__Passage given__.
___

Straight-line winds and microbursts are two of the more common types of severe weather in South Carolina. They can happen any time of the year and can cause damage that may look like a tornado. Hail is less frequent hazard than strong winds, but it does happen, particularly in the spring and early summer. How do these phenomenon develop and how can you protect yourself when they happen?

We often hear the phrase "wind shear" when a meteorologist talks about the potential for bad weather. Wind shear is simply a change in either wind direction or speed (or both) between two levels in the atmosphere. Oftentimes, it is the difference between the wind near the ground and at some level in the lower or middle atmosphere, say, 5,000 to 10,000 feet above us. Wind shear causes thunderheads (cumulonimbus clouds) to become tilted, where the top of the thunderstorm is in a different location than the base of it. This causes the thunderstorm to have greater access to warm, moist, unstable air that it needs to survive. If there is little or no wind shear, the top of the thunderhead is in about the same location as the base of it, so the cool downdraft from the rain causes the thunderstorm to die -- typically in about a half hour.

Stronger environmental shear makes it more likely for thunderstorms to produce damaging winds over long distances. If the winds in the atmosphere are strong enough and the air is unstable enough, strong winds above the ground can be transferred to the ground in a line. Meteorologists often refer to this phenomenon as a squall line and it looks exactly that way on a conventional radar image that you may pull up on your phone, computer, or see on television. If the squall line is well-developed, it is possible to receive Severe Thunderstorm Warnings 30 to 45 minutes before the storm hits a particular neighborhood.

 

Downburst
Credit Megan Borowski / SCEIN

Microbursts, which are pockets of intense winds that can exceed 100 mph, form differently. Oftentimes, they occur in the summertime when upper-level winds and wind shear are much weaker. Instead, very high humidity and moisture load the thunderstorm up with heavy rain. The heavy rain is simply too much for a thunderstorm's updraft to support, causing the air to rapidly descend to the ground with major, localized destructive winds. Meteorologists often receive signals from radar of a developing microburst, but may have a few seconds to a few minutes to get a Severe Thunderstorm Warning to the public. Anyone who has outdoor plans in the summer should monitor weather conditions and be able to reach sturdy shelter in an orderly way since microbursts can occur on many days.

___

__What is asked__.
**1)** Extract the stretch of the passage on South Carolina severe weather from "Stronger environmental shear" through "a particular neighborhood.".
**2)** In one to three sentences, explain why, according to the passage on South Carolina severe weather, wind shear helps a thunderstorm survive.
**3)** Carry on the passage on South Carolina severe weather from the point at which it stops.
The data that follow are drawn from a separate source.

__Data provided__.
___

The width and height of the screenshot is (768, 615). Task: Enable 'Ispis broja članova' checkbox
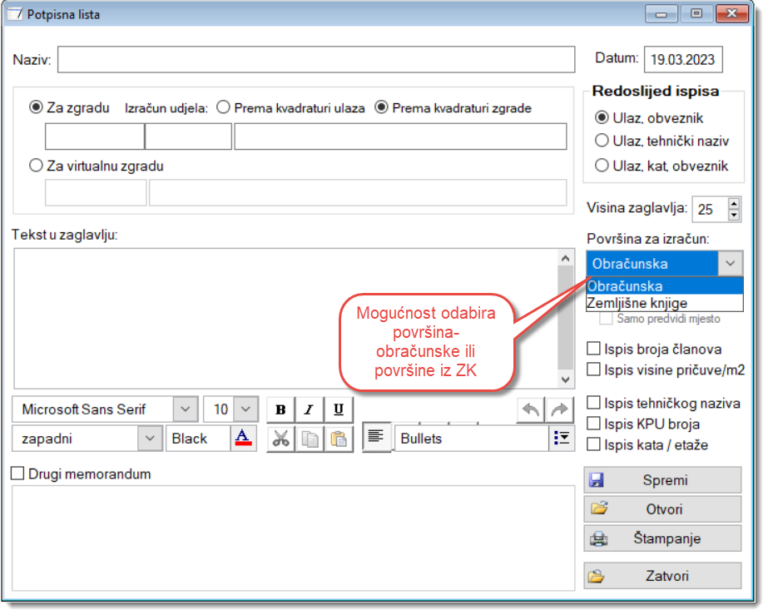coord(594,350)
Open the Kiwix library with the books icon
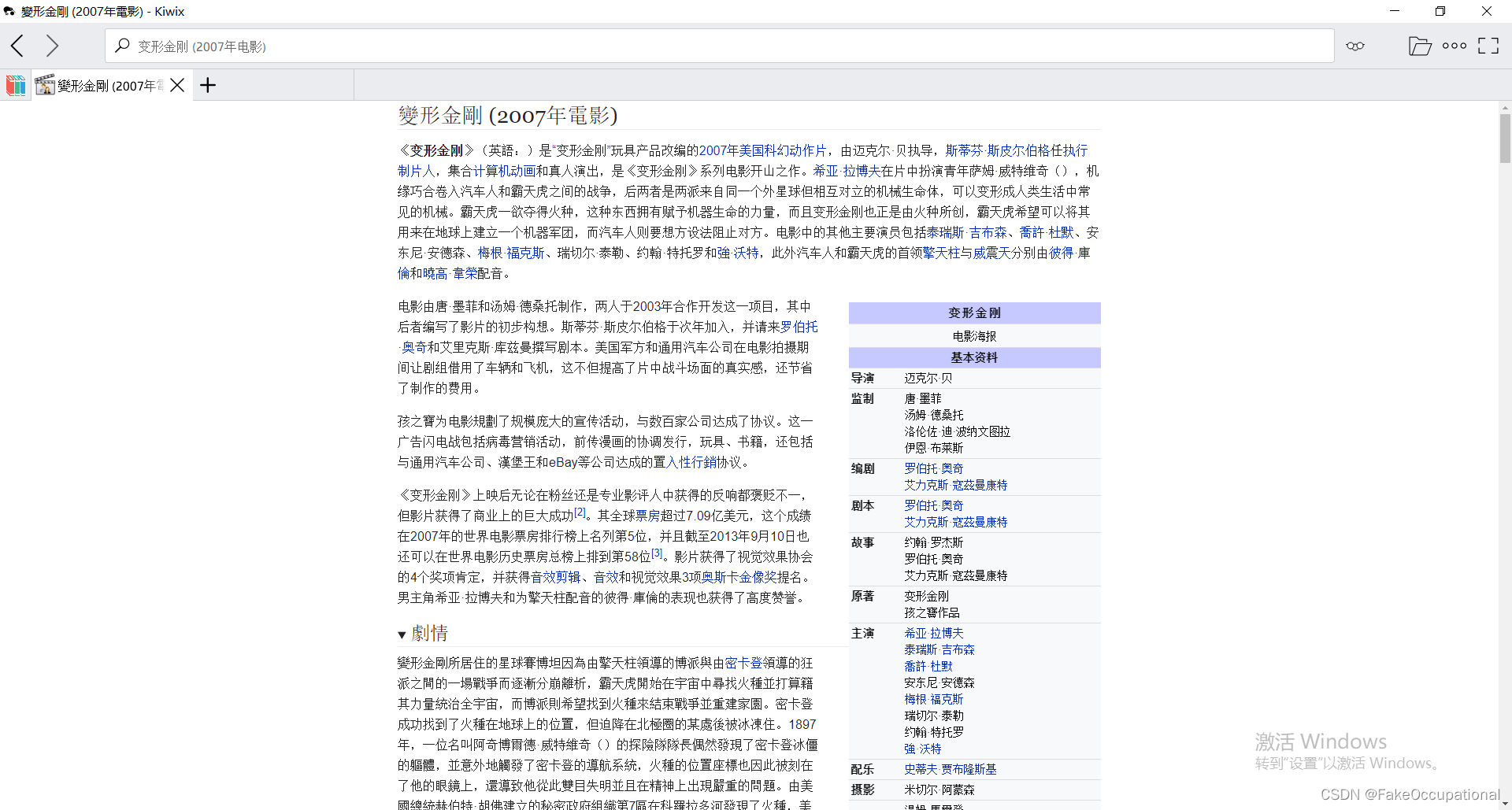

___

__Expected responses__.
**1)**
Stronger environmental shear makes it more likely for thunderstorms to produce damaging winds over long distances. If the winds in the atmosphere are strong enough and the air is unstable enough, strong winds above the ground can be transferred to the ground in a line. Meteorologists often refer to this phenomenon as a squall line and it looks exactly that way on a conventional radar image that you may pull up on your phone, computer, or see on television. If the squall line is well-developed, it is possible to receive Severe Thunderstorm Warnings 30 to 45 minutes before the storm hits a particular neighborhood.

**2)** Wind shear tilts the thunderhead so that its top sits in a different location from its base. This gives the storm greater access to the warm, moist, unstable air it needs to survive. With little or no shear, the top stays over the base, and the cool downdraft from the rain causes the storm to die, typically in about a half hour.

**3)**
Hail is less frequent in South Carolina than in the midwest, but it occurs every year. The combination of wind shear and unstable air keep moisture droplets (we'll refer to them as embryos) in a part of a thunderstorm where the air is cold enough to cause ice formation. As long as these embryos can stay high enough up in thunderstorm that has temperatures that support hail formation, the embryo will continue to grow. Eventually, the hail stone will tumble to the ground when a storm's updraft can no longer support its weight. The air mass in Texas, Oklahoma, Kansas, and Colorado is colder and drier at altitude than it is in South Carolina, so hail stones are frequently larger in that part of the country. As is often the case, there are always exceptions: a rare 4.5-inch diameter hail stone -- about the size of a softball -- fell in Florence, South Carolina last year on May 25.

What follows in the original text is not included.